(Saved entries)
________

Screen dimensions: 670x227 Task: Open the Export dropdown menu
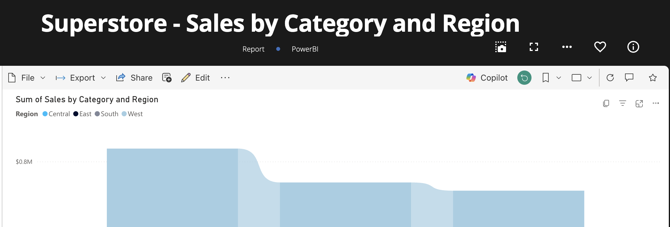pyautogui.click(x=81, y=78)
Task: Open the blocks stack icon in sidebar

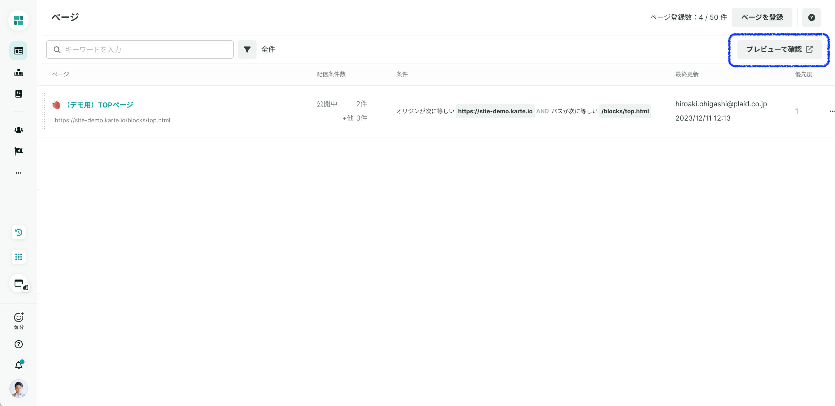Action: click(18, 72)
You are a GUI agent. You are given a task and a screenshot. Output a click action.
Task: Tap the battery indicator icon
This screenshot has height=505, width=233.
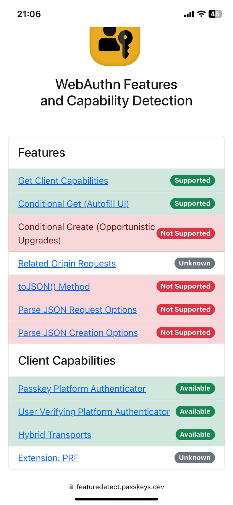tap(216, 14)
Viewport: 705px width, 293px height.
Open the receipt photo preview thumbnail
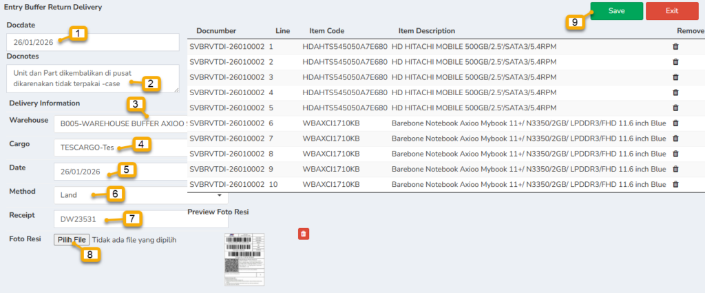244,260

________

TO DO:
Reproduce the lines of the data that run from the one containing "You are a GUI" to the final line, both included, exactly as they appear and without the pictures.

WRITTEN ANSWER:
You are a GUI agent. You are given a task and a screenshot. Output a click action.
Task: Tap the battery indicator icon
This screenshot has height=505, width=233.
tap(216, 14)
Viewport: 705px width, 293px height.
Open the receipt photo preview thumbnail
244,260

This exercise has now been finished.